> _DATASET ROWS_
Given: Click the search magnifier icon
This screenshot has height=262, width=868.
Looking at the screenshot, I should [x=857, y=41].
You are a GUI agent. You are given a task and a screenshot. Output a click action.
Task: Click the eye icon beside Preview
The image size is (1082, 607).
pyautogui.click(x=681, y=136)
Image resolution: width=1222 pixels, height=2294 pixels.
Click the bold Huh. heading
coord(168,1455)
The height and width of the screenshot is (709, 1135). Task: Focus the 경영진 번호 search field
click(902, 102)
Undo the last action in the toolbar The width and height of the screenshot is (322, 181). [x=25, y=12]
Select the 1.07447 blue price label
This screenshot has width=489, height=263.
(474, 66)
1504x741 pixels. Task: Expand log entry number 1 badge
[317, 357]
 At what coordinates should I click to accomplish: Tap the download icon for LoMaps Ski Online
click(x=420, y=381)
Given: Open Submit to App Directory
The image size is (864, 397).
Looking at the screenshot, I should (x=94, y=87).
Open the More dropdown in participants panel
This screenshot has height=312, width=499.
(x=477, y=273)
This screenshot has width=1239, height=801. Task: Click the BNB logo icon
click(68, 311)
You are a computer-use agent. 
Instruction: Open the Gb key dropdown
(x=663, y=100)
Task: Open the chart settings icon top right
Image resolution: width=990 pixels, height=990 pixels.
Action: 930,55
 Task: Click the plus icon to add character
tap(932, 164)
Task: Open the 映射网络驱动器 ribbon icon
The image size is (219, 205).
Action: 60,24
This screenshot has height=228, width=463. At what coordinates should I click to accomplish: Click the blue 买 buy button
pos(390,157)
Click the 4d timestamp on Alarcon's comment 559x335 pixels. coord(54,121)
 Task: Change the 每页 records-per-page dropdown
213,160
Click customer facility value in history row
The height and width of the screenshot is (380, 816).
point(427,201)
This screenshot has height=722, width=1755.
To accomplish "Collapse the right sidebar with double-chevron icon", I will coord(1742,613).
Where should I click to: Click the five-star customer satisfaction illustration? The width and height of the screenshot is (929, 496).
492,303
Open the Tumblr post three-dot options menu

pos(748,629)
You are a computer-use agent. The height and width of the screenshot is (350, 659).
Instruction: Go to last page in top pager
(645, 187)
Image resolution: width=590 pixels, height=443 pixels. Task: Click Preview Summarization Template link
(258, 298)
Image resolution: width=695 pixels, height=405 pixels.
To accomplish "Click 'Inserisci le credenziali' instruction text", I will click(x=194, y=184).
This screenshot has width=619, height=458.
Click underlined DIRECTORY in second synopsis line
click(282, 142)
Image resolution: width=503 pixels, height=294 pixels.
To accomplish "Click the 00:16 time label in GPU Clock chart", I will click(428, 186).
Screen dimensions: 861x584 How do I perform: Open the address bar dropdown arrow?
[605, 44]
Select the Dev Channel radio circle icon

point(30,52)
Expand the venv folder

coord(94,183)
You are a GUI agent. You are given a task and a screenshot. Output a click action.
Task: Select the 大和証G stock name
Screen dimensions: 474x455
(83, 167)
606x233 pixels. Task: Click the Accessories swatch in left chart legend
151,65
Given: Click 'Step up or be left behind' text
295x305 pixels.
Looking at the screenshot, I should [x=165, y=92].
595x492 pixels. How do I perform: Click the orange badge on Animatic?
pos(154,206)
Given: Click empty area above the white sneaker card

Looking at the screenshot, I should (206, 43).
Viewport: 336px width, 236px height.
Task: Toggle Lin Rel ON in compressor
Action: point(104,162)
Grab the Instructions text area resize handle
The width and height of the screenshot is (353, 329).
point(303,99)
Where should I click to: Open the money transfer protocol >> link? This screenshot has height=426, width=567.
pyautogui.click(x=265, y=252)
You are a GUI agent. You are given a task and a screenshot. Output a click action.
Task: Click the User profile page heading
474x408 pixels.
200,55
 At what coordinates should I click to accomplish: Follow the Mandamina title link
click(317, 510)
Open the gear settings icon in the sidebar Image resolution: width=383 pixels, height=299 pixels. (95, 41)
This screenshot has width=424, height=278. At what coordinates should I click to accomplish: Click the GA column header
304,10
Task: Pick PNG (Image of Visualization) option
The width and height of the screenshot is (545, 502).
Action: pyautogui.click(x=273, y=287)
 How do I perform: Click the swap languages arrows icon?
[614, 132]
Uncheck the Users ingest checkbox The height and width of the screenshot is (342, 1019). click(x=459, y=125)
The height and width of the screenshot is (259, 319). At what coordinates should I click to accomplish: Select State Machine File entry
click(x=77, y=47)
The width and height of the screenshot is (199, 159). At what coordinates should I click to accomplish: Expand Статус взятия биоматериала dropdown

> _OBJECTIVE_
Please copy the records above verbatim, from the line with "Screen dimensions: 861x584" up to and including the line with "pos(154,206)".

> _WORKED SOLUTION_
Screen dimensions: 861x584 How do I perform: Open the address bar dropdown arrow?
[605, 44]
Select the Dev Channel radio circle icon

point(30,52)
Expand the venv folder

coord(94,183)
You are a GUI agent. You are given a task and a screenshot. Output a click action.
Task: Select the 大和証G stock name
Screen dimensions: 474x455
(83, 167)
606x233 pixels. Task: Click the Accessories swatch in left chart legend
151,65
Given: Click 'Step up or be left behind' text
295x305 pixels.
Looking at the screenshot, I should [x=165, y=92].
595x492 pixels. How do I perform: Click the orange badge on Animatic?
pos(154,206)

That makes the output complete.